InstaCorrect

End-to-end implementation of a character-based self-attention sequence-to-sequence (french) spell checker: www.instacorrect.com

Data gathering and pre-processing
Model definition
Training and inference
Model serving
Front-end interaction

Introduction

The ultimate goal of the project is to have a model that can effectively correct any french sentence for spell and grammatical errors. To this end, this project combines the architecture from Sentence-Level Grammatical Error Identification as Sequence-to-Sequence Correction and Attention Is All You Need to create a character-based self-attention sequence-to-sequence model.

Background

Error correction can be seen as translation task, where to goal is to translate a sentence with grammatical and orthographic errors into correct sentence (Schmaltz et al., 2016).

Recent work in statistical machine translation (SMT) that achieved state of the art results made use of sequence-to-sequence models.
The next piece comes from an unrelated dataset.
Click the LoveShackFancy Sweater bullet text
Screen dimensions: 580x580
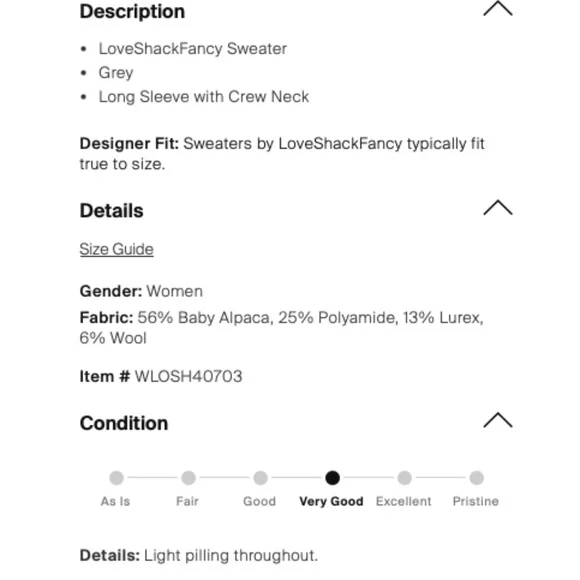193,49
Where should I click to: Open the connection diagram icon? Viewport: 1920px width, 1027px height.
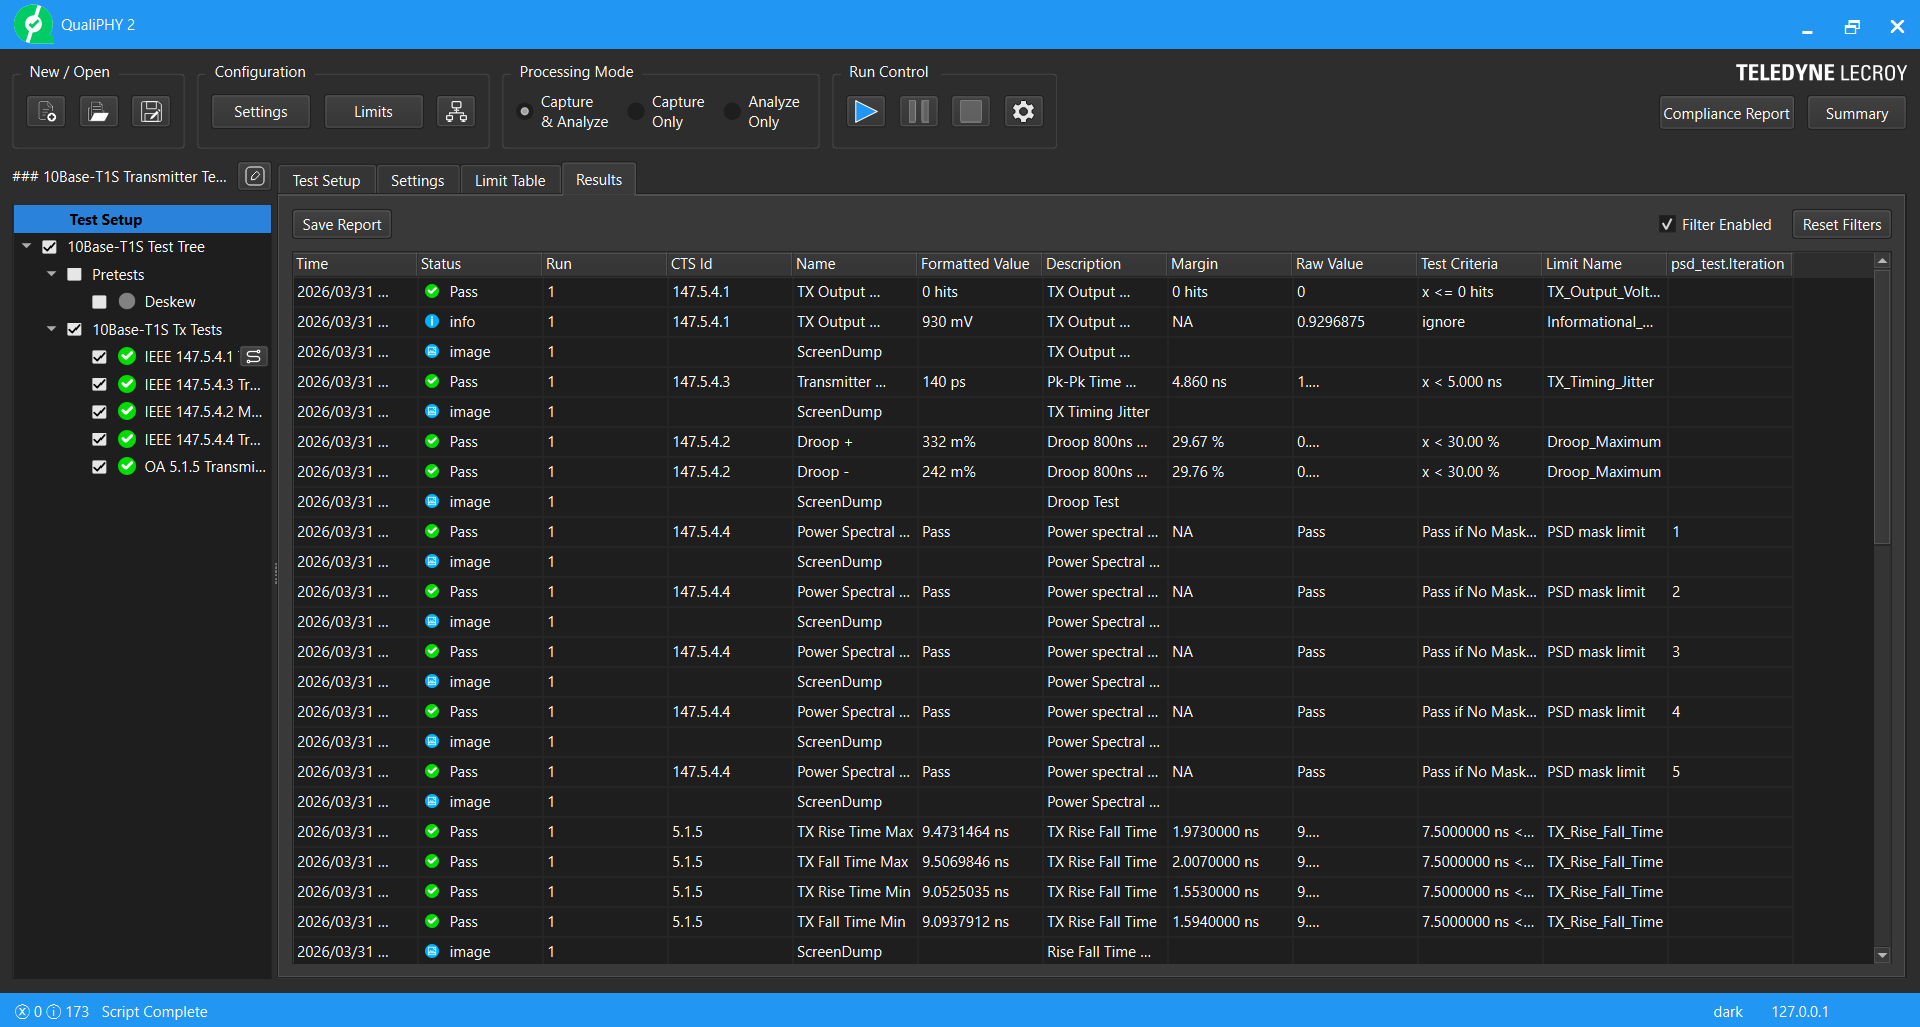click(x=456, y=111)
Most architectures use a recurrent neural network (RNN) for the encoder, and a second RNN, coupled with an attention mechanism for the decoder (Luong et al., 2015). While powerful, this architecture suffers from two drawbacks: first it is hard to train, as each timestep depends on the completion of the previous step in the RNN. Second it is hard for an LSTM network cell to carry information from the beginning of a sentence until the end of sentence (Vaswani et al., 2017).

Recently, the Google Brain team released a new sequence-to-sequence model that did not use an RNN but instead used a self-attention mechanism. Instead of being analyzed sequentially, each input is compared against its peers to produce a deep representation of the inputs. As there is no sequentiality, the training can be easily parallelized (Vaswani et al., 2017).

Traditional translation SMT models use a fixed word embeddings matrix to represent each words. This is not acceptable for a spell checker as it needs to adapt to an infinite vocabulary size (new words + mispellings). We can overcome this limitation by using a convolutational neural network in the encoder (Kim et al., 2015) and byte pair encoding in the decoder.

Data Gathering and Pre-Processing

In Sentence-Level Grammatical Error Identification as Sequence-to-Sequence Correction, the authors use the Automated Evaluation of Scientific Writing (AESW) 2016 dataset. It is a collection of nearly 10,000 scientific journal articles with corrections annotated with professional editors (Schmatlz et al., 2015).

Unfortunately, there exist no such dataset for French. The workaround is to generate artificial errors in a correct corpus, namely the french translations from the European Parliament Proceedings Parallel Corpus 1996-2011, and news articles from the News Crawl: articles from 2014. The resulting dataset contains around 13,000,000 sentences. We can now generate artificial grammatical mistakes in this dataset.

The generation of grammatical mistakes is performed using regular expressions. For example, one regular expression could look for words ending with er and replace them with é. Another could look for laquelle and replace it with lequel. For more information, refere to this repository.

Now that we have a set of erroneous sentences along with their correction, we can generate the vocabularies and the input file. As the input to the model is character based, we will go through the entire corpus and make a character vocabularry (of around 300 characters). For the output of the model, we will use byte-pair-encoding (Senrich et al., 2015) as in Attention Is All You Need. This method will create a fixed vocabulary (15,000 entries in our case) of the most frequent character pairs in the corpus. This allows the model to break previously unseen words in multiple tokens, eliminating the problem of out-of-vocabulary errors.

Model

The model is a combination of the work of Schmatlz et al., 2014 and and Vaswani et al., 2017. It implements a character-based self-attention sequence-to-sequence model.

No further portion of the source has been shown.